Passage to read:
>> BEGIN

And specific to PCI.
> mdev parent driver is free to customize its regions and hence does not
> requires this mediate ops hooks.
>
>>> The region is only a channel for
>>> QEMU and kernel to communicate information without introducing IOCTLs.
>>
>> Well, at least you introduce new type of region in uapi. So this does
>> not answer why region is better than ioctl. If the region will only be
>> used by qemu, using ioctl is much more easier and straightforward.
>>
> It's not introduced by me :)
> mdev live migration is actually using this way, I'm just keeping
> compatible to the uapi.
I meant e.g VFIO_REGION_TYPE_MIGRATION.
>
> From my own perspective, my answer is that a region is more flexible
> compared to ioctl. vendor driver can freely define the size,
>
Probably not since it's an ABI I think.
> mmap cap of
> its data subregion.
>
It doesn't help much unless it can be mapped into guest (which I don't
think it was the case here).
> Also, there're already too many ioctls in vfio.
Probably not :) We had a brunch of subsystems that have much more
ioctls than VFIO. (e.g DRM)

>> END

Item coordinate data:
>> BEGIN

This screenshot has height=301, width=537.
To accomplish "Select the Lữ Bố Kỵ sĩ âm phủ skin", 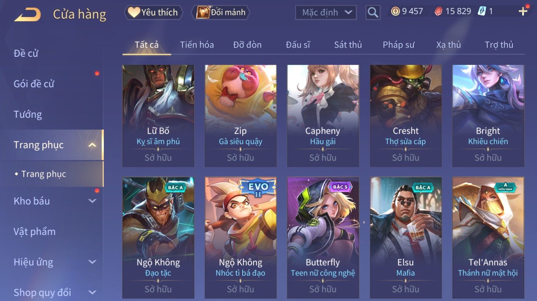I will [x=158, y=116].
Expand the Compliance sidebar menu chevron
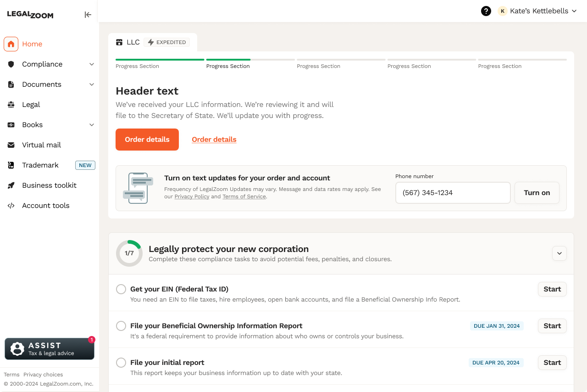 (92, 64)
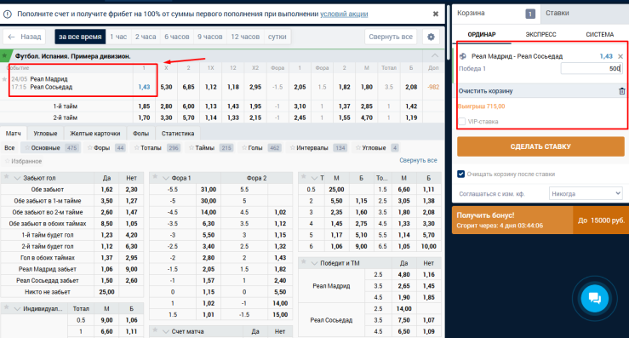629x338 pixels.
Task: Favorite the Real Madrid match with its star
Action: point(4,79)
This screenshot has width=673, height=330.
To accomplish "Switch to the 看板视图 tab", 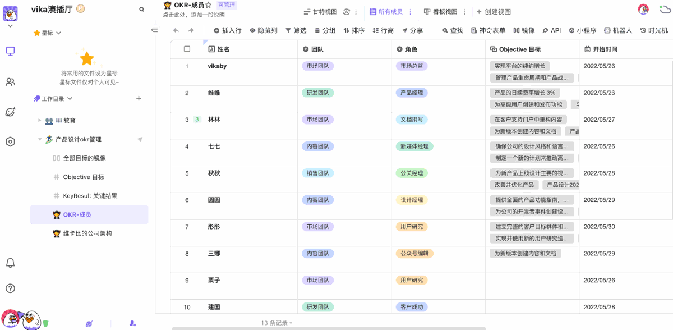I will (x=440, y=12).
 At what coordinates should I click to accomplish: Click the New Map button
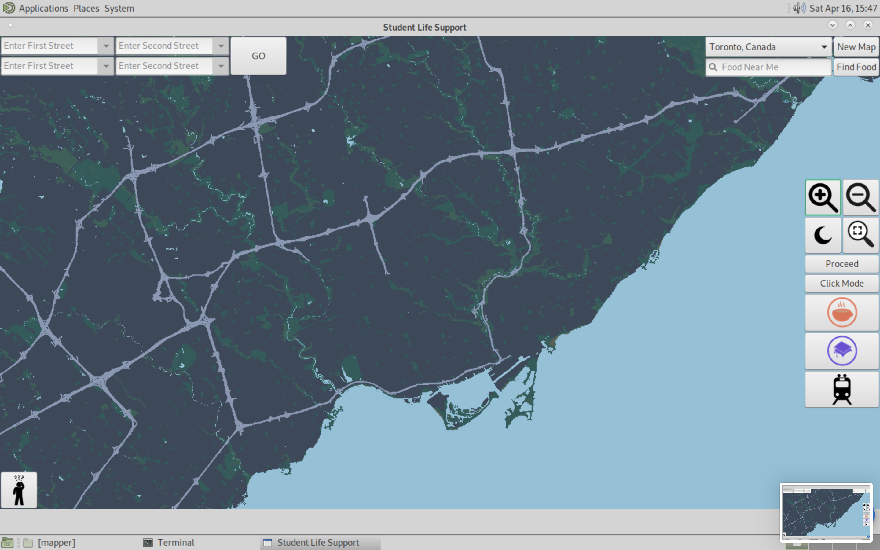(x=856, y=47)
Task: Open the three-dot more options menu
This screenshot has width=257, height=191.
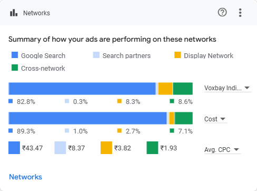Action: 240,13
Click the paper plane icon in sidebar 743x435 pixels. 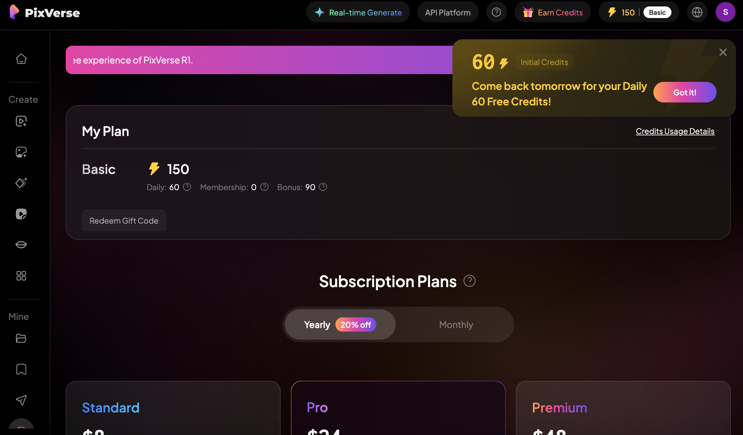(21, 400)
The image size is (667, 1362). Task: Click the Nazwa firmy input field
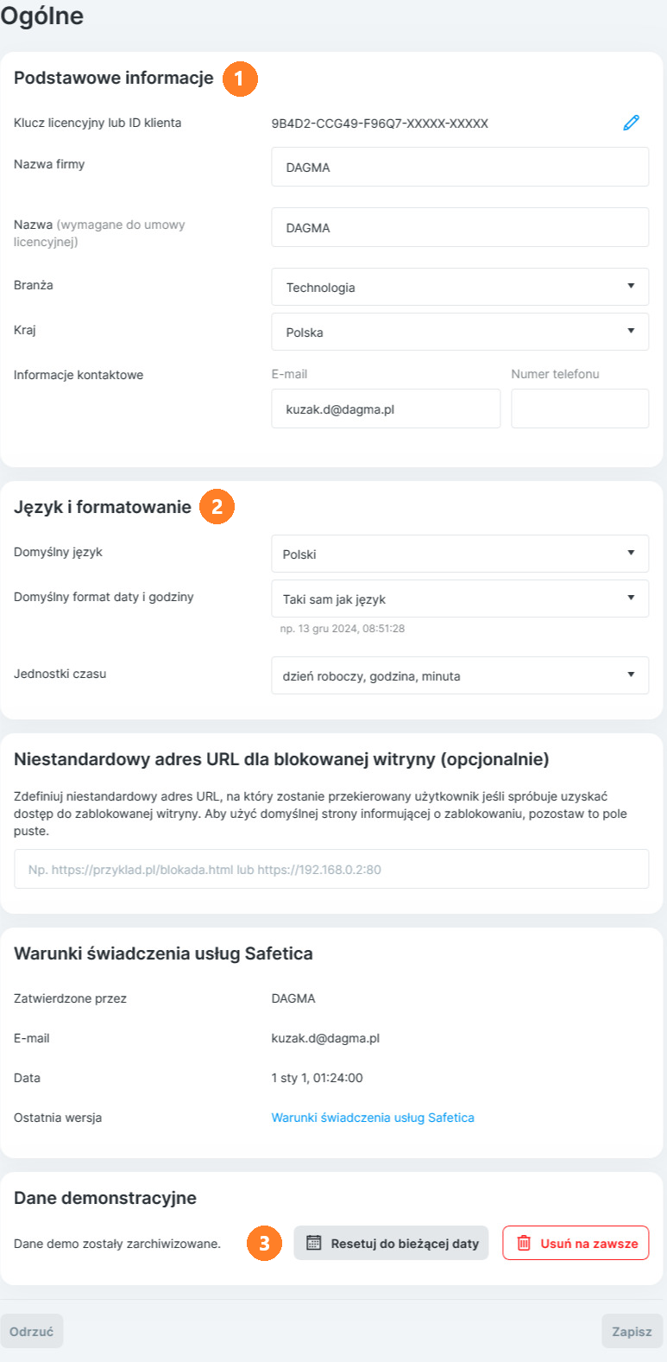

>> END

Jobs:
A - In the mailing-list thread, shorten the paragraph beginning "Well, at least you introduce new type of region" while keeping its main points.
B - Return each row line that includes the string "height".

Task solutions:
A - A new region type is still being added to the uapi, so this doesn't explain why a region is better than an ioctl. If only QEMU will use the region, an ioctl is simpler and more straightforward.

B -
This screenshot has height=301, width=537.
This screenshot has width=673, height=330.
This screenshot has width=257, height=191.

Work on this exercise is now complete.